(491e) Simulation of the Diffusion-Limited Deposition of Diethylzinc in a Mesoporous Alumina Substrate | AIChE

(491e) Simulation of the Diffusion-Limited Deposition of Diethylzinc in a Mesoporous Alumina Substrate

Authors 

Corkery, P. - Presenter, Johns Hopkins University
Tsapatsis, M., Johns Hopkins University
Synthesis of zeolitic imidazole framework-8 (ZIF-8) membranes with high propylene selectivity over propane and high propylene permeance has been accomplished through the conversion of impermeable zinc oxide (ZnO) deposits within a mesoporous membrane substrate [1]. In contrast to typical atomic layer deposition (ALD) processes in porous media, which achieve conformal coatings by using long precursor pulses, the ALD process for producing these membranes employs short precursor pulses to limit the precursor penetration depth, thereby minimizing the ZnO layer thickness and maximizing the resulting membrane permeance.

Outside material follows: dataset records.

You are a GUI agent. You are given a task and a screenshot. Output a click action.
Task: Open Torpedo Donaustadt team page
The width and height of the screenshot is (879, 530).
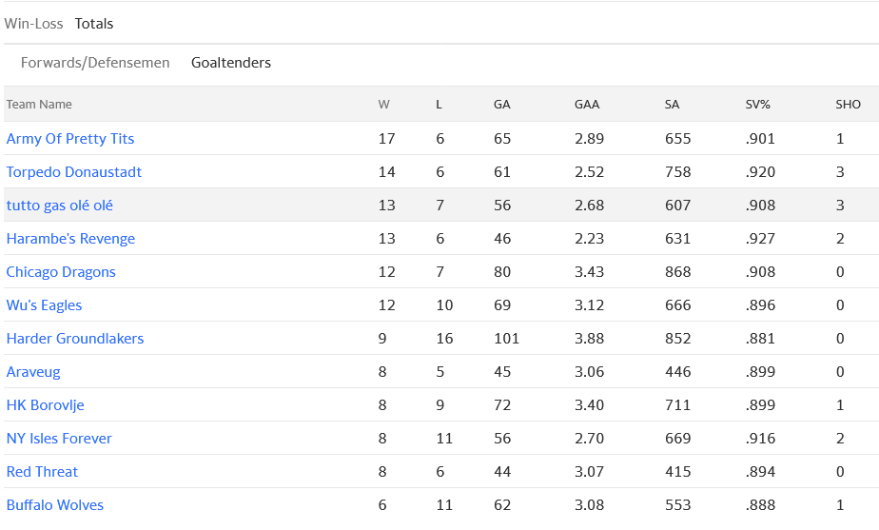click(x=74, y=172)
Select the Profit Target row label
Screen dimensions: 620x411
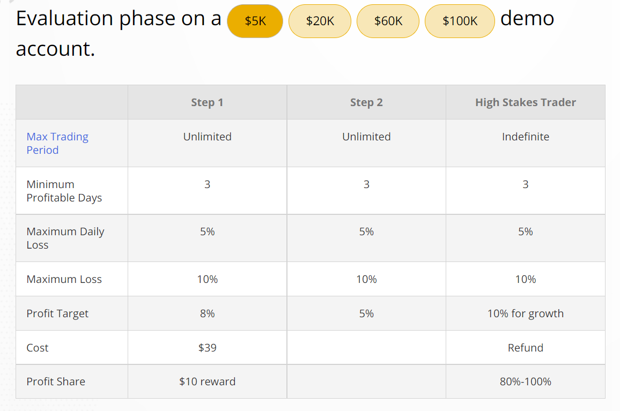pyautogui.click(x=57, y=313)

A reaction-diffusion model using finite differences was developed to describe the deposition of diethylzinc (DEZ) precursor in a mesoporous γ-Al2O3 substrate at a nominal DEZ pulse time of 15ms. A spatiotemporal distribution of DEZ in a commercial ALD reactor obtained by a computational fluid dynamics model was used as a boundary condition in the model. The reaction rate constants were fit such that the modelled penetration depth (~200 nm) matched that of a membrane cross-section determined using EDX [1]. The modelled concentration of Zn species as a function of depth agreed well with the experimentally measured concentration profile. The process was determined to be diffusion-limited due to the higher rate of adsorption of DEZ molecules to open hydroxyl sites relative to surface diffusion of DEZ within the substrate. The spatiotemporal distribution of DEZ during the pulse was decoupled from the reaction-diffusion process, as the DEZ flux into the substrate had a negligible effect on the concentration of DEZ within the reactor. The results of this model allow for improvements in the design of thin film membrane formation processes relying on ALD.

Reference

[1] X. Ma, P. Kumar, N. Mittal, A. Khlyustova, P. Daoutidis, K. A. Mkhoyan, M.Tsapatsis, Science (80-. ). 2018, 361, 1008 LP – 1011.